A blog formerly known as Bookishness / By Charles Matthews

"Dazzled by so many and such marvelous inventions, the people of Macondo ... became indignant over the living images that the prosperous merchant Bruno Crespi projected in the theater with the lion-head ticket windows, for a character who had died and was buried in one film and for whose misfortune tears had been shed would reappear alive and transformed into an Arab in the next one. The audience, who had paid two cents apiece to share the difficulties of the actors, would not tolerate that outlandish fraud and they broke up the seats. The mayor, at the urging of Bruno Crespi, explained in a proclamation that the cinema was a machine of illusions that did not merit the emotional outbursts of the audience. With that discouraging explanation many ... decided not to return to the movies, considering that they already had too many troubles of their own to weep over the acted-out misfortunes of imaginary beings."
--Gabriel García Márquez, One Hundred Years of Solitude

Saturday, June 29, 2019

Memories of Underdevelopment (Tomás Gutiérrez Alea, 1968)
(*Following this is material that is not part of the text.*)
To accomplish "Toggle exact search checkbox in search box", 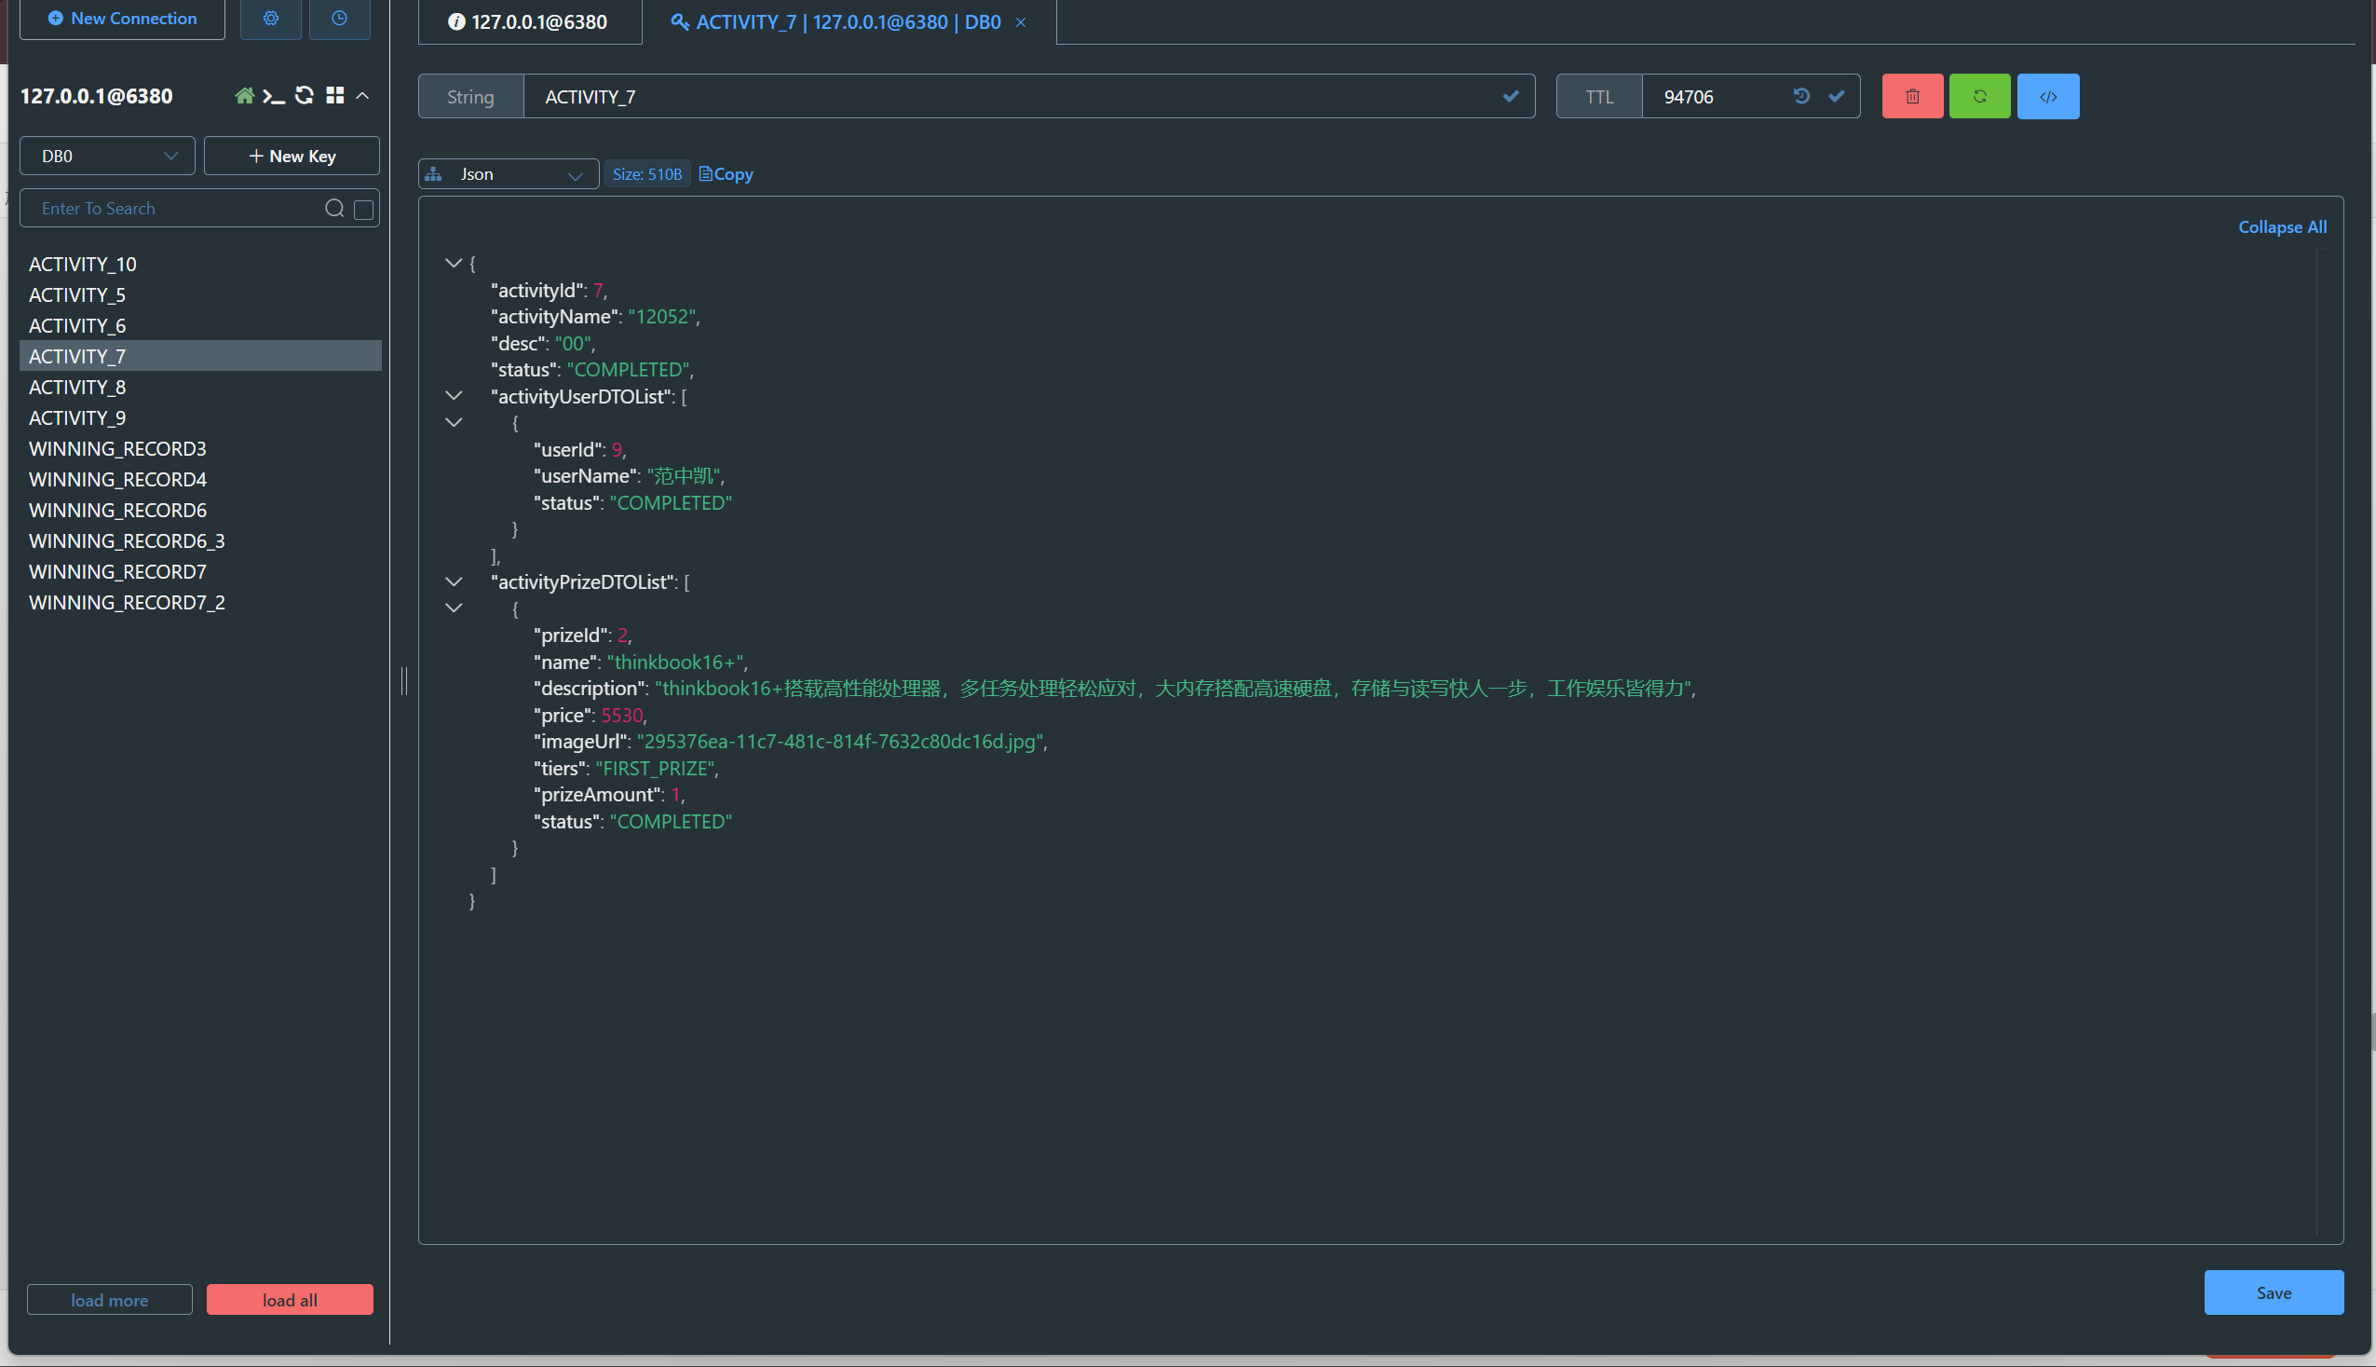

Sergio Corrieri in Memories of Underdevelopment
Cast: Sergio Corrieri, Daisy Granados, Eslinda Núñez, Omar Valdés, René de la Cruz. Screenplay: Esmundo Desnoes, Tomás Gutiérrez Alea, based on a novel by Esmundo Desnoes. Cinematography: Ramón F. Suárez. Production design: Julio Matilla. Film editing: Nelson Rodríguez. Music: Leo Brouwer.

Sergio (Sergio Corrieri), whose family has fled Cuba for Miami after the revolution, remains in Havana. A disaffected, well-to-do intellectual, he knows his days are numbered, but he remains, having an affair with the working-class Elena (Daisy Granados) as he watches history unfold. A provocative film that was somewhat better received in the United States than in Cuba.